The mechanism of the effect of the ergot alkaloids in migraine remains to be fully elucidated. Their vasoconstrictor effect is probably involved (51), but other effects may contribute. In rats, i.v. DHE or ergotamine tartrate, in doses similar to those used to treat migraine and cluster headache, prevented the stimulation-induced leakage of plasma proteins within the dura mater (11). Thus, an effect of these ergot alkaloids on neurogenic inflammation was suggested by Markowitz et al. in 1988 (11). In 1996 it was shown that DHE inhibited the trigeminovascular pathway in the CNS (12), indicating a possible effect on central trigeminal pain processing.
The problem of recurrence (after an initial response the migraine pain recurs) after subcutaneous sumatriptan treatment was first observed by Iversen in Denmark in 1989 (104); and in RCTs it has been found that oral and rectal ergotamine (51) and subcutaneous dihydroergotamine (105) caused less, in most cases 50% less, recurrence than the triptans (51, 52). This is most likely due to tight binding of ergot alkaloids to the vascular receptor (106).
Conclusion
Both ergotamine (introduced in 1925) and DHE (introduced in 1943) were for many years the only migraine-specific drugs. The observation by Graham and Wolff in 1938 of constriction of the dilated temporal artery in parallel with a decrease in headache after ergotamine (Fig. 2) resulted in the vascular theory of migraine by Wolff (3), which was the dominating pathophysiological theory for half a century.
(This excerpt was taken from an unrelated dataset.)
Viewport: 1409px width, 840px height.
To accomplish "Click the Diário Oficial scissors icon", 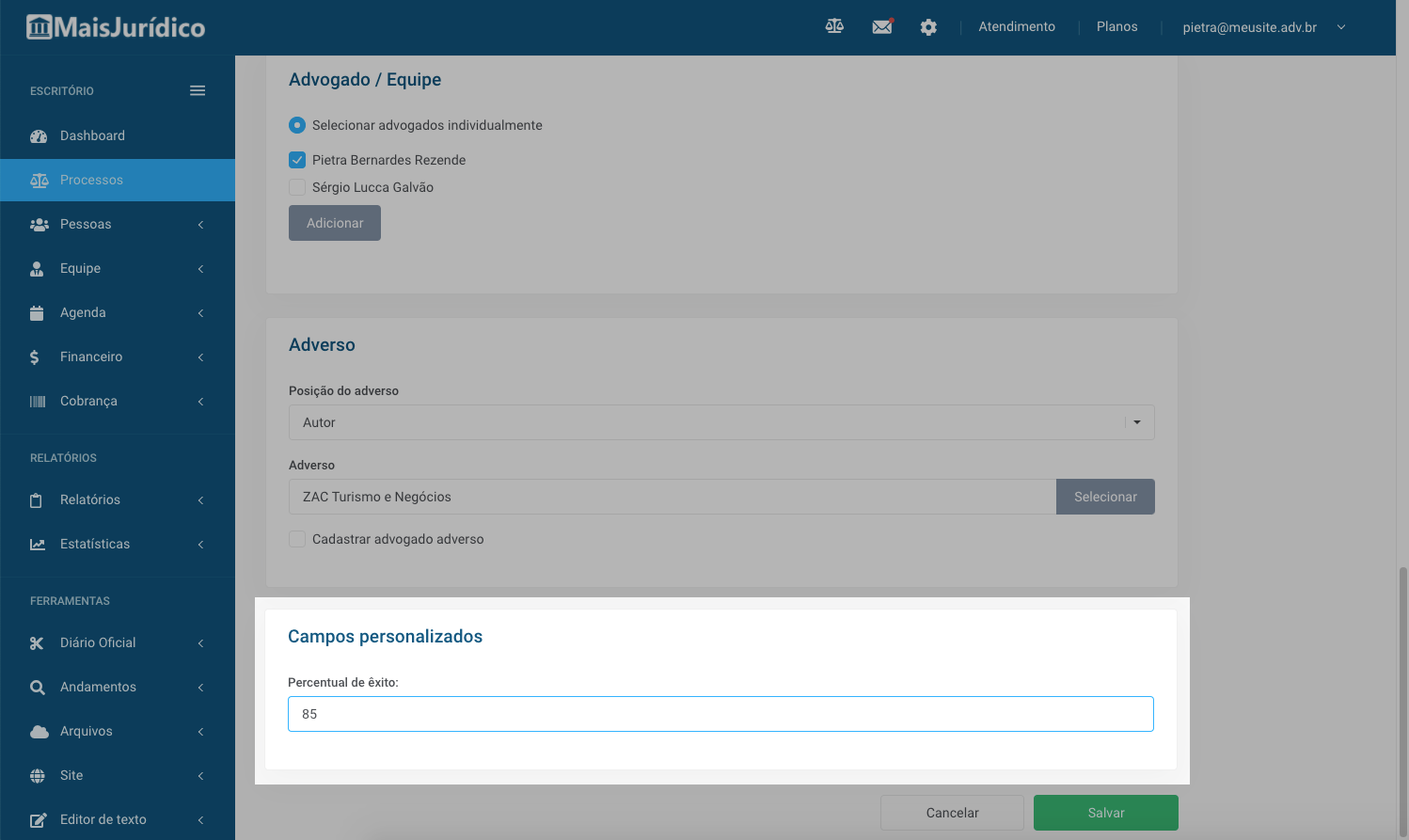I will click(38, 643).
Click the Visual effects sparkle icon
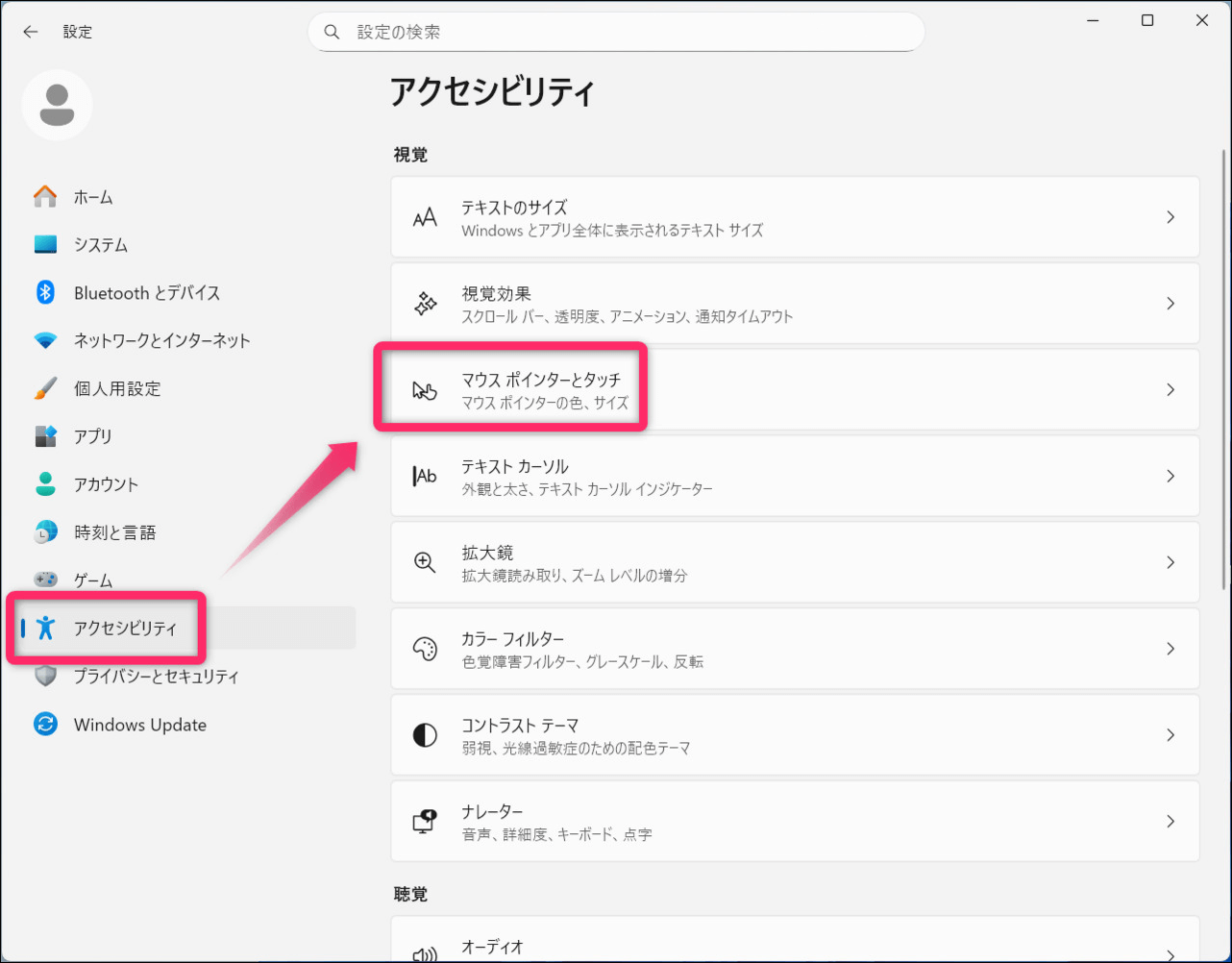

Despite extremely low oral bioavailability of ergotamine, there is some evidence for its effect on migraine headache (54). Also for intranasal DHE there is evidence for efficacy (49). Overuse of ergotamine has been a problem (77). Ergotamine was previously considered a safe drug because of a seemingly short-lasting vasoconstrictory effect (67). The duration of the arterial effect in man of a single dose of ergotamine is, however, at least 24 h (34), and daily intake of the drug should be avoided. Overt ergotism is rare (66) and should be treated with i.v. nitroglycerin infusion (79).
It has recently become evident that new antimigraine drugs, the triptans, also can be overused with resulting chronic daily headache (65, 107). Also, overuse of simple analgesics or combination analgesics is well recognized in migraine patients (65). Overall, the current prevalence of drug-overuse headache has been estimated to be 1% of the general population (65). So, despite the large decrease in the use of ergotamine, we still have a big clinical problem.
One of the lessons from this history of ergotamine should be that prevention of medication overuse headache is up to the treating physician: ‘Complications can be avoided if enough time is taken for proper instruction of the patient, so that he can distinguish between vasodilating and nonvasodilating headaches’ (69). This statement by Peters and Horton is as clinically relevant today as in 1951.